If I were a patient, having a family member constantly hovering at the bedside would drive me insane. Go home, already!!

I have to wonder how many patients actually feel that way but are afraid to offend the family member? And, how many family members would really prefer to be elsewhere but are afraid of offending the patient? Not saying that people shouldn't visit but not move in to stay.

I have in the past encouraged people to go home by saying that they need to go home and rest, as the patient will really need them more after discharge. It worked sometimes.

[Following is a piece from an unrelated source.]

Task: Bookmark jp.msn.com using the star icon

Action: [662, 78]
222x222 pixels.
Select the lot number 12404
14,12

I would think that open visitation in ICU's could potentially be detrimental to the patient. They get little enough rest as it is, due to the things that have to be done.

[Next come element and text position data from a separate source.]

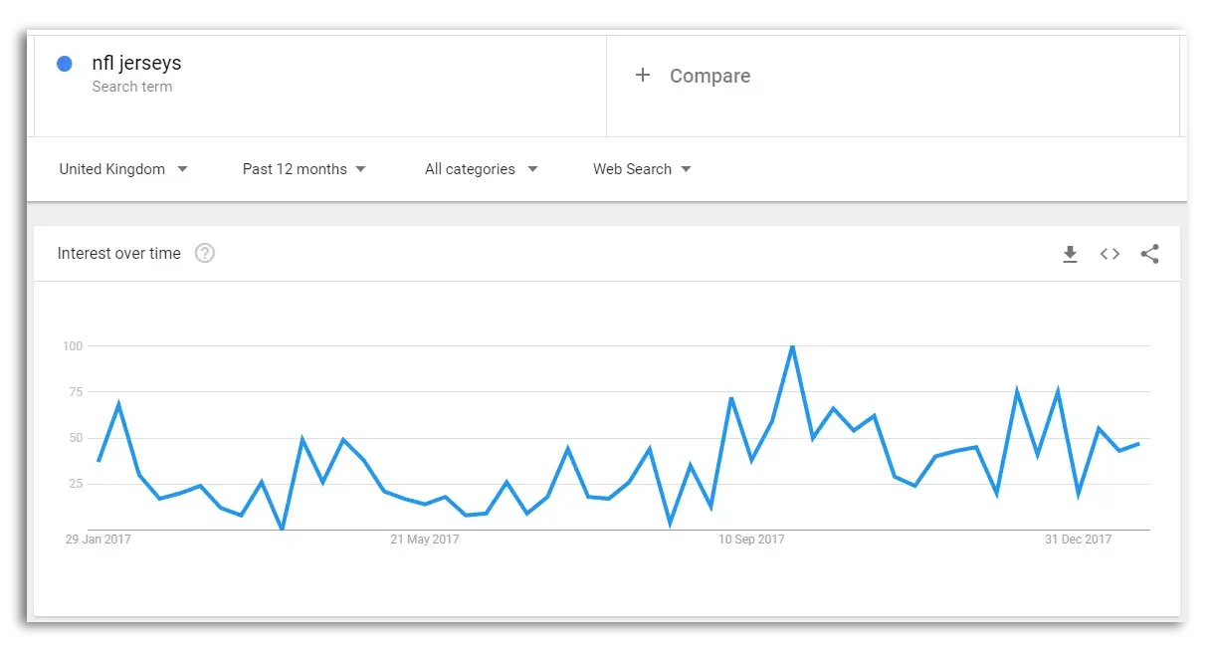Click the Compare button to add a term

[x=709, y=76]
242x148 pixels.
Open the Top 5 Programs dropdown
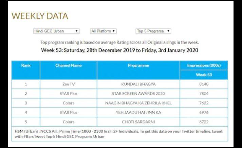pos(153,31)
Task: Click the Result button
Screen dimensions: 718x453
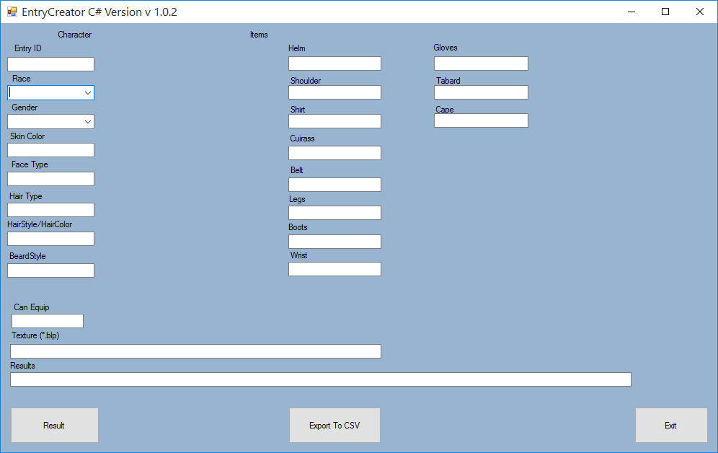Action: pyautogui.click(x=54, y=425)
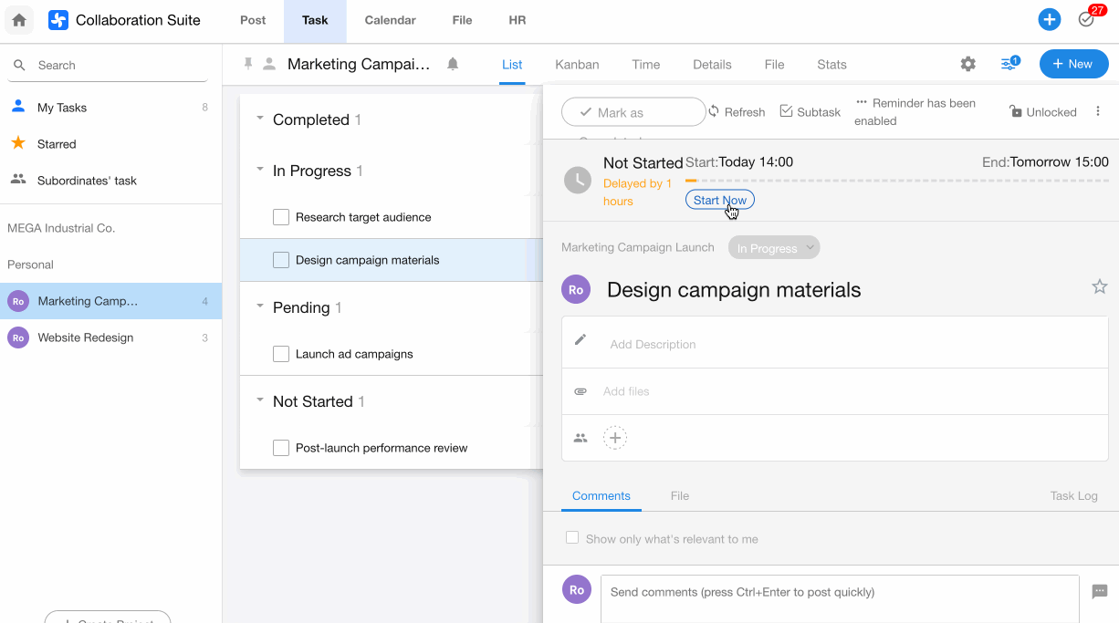Screen dimensions: 1119x623
Task: Check the Launch ad campaigns checkbox
Action: (x=281, y=354)
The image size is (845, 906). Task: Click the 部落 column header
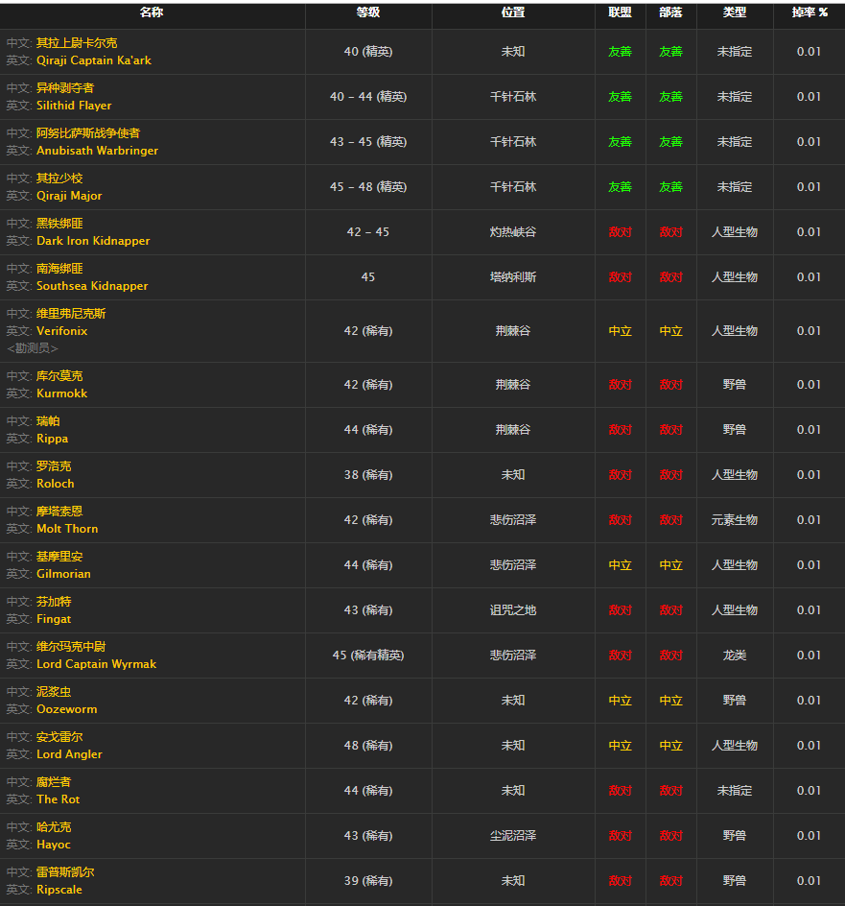click(670, 12)
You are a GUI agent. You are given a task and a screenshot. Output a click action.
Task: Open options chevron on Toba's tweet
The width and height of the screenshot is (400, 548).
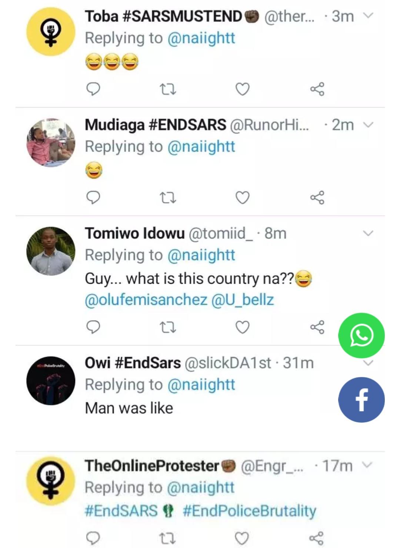tap(368, 16)
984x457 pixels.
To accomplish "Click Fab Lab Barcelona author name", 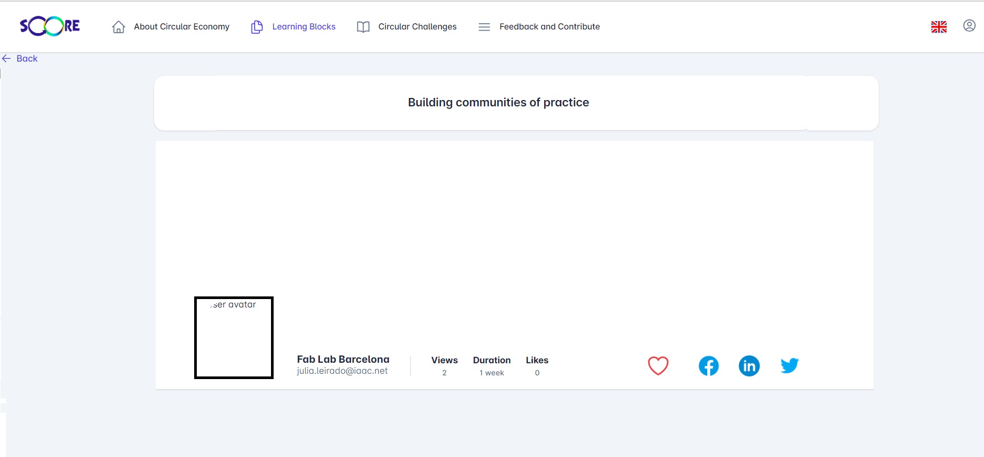I will 343,359.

A lot of patients are also terrified of being in the hospital, and want someone there.

I've been reading this thread, and thinking about my Mom. She is scared of and angry at the healthcare system. It is only because of my sis and I that she has finally found a doc that works with her enough to give her a sense of control, so she can be talked into seeing him when she gets another UTI. She is also highly educated and worked in admin at one of the largest county hospitals in the country for 20 years. I have to admit, some of her fears are not unfounded.

The very few times when whe has been an inpatient, either my sis or myself have been at bedside pretty much round the clock. No one knows that I have a medical background, and we (as family members) ask for nothing for ourselves. We take care of the little comfort things for Mom without bothering anyone (except to ask where blankets are kept, and things like that). We aren't noisy. We're there when the surgeon comes in to give her the results of a test, while she's gorked on a PCA pump and CRS. And we keep her compliant and from walking out AMA because, in her words, "Healthcare has become a crooked, money-grubbing scam!" But rest assured, I am watching everything like a hawk. I'm subtle, not hounding, unless something is wrong. Then I will protect her.

I failed my father, and it caused him a great deal of misery because I trusted one night and went home. I would have caught the problem. I don't blame the nurses, because I don't know the circumstances onn the floor that night. I just know that I could have prevented him that pain, and I have to live with that. I won't leave my mother's side, and she doesn't want me (or sis) to.

Just a POV from another side.

Specializes in Med/Surg; Psych; Tele.

Ok first, someone needs to make a large, colorful "EMPLOYEES ONLY" sign for the breakroom. Hmm. I wonder if you could even put in smaller print under that something like "All others will be promptly asked to leave the unit".

Also, this thread got me thinking about this girl who suddenly began flipping out one time. I was working on a m/s floor and this girl (visitor) was a former nurse on the tele floor. Suddenly, she starts feeding this elderly lady pt all of these symptoms of MI to her..."You're nauseous aren't you?" "I think she's having a hard time breathing" and on and on. We called Rapid Response to appease her (pt was actually fine). She then started demanding we draw a set of CEs, get a 12 lead, she needs to be transferred to tele, etc. and even went so far as to demand this stuff from the MD on the phone.

Now this MD was one of the coolest, most laid back docs. But he let her have it! Even the nursing supervisor came up there and walked out shaking her head and said, "That woman is just a b***h."

Oh yeah, so that is my advice....If you are fairly tight with some of the docs, tell them about these problem family members too because NMs and admins always want the docs to be happy.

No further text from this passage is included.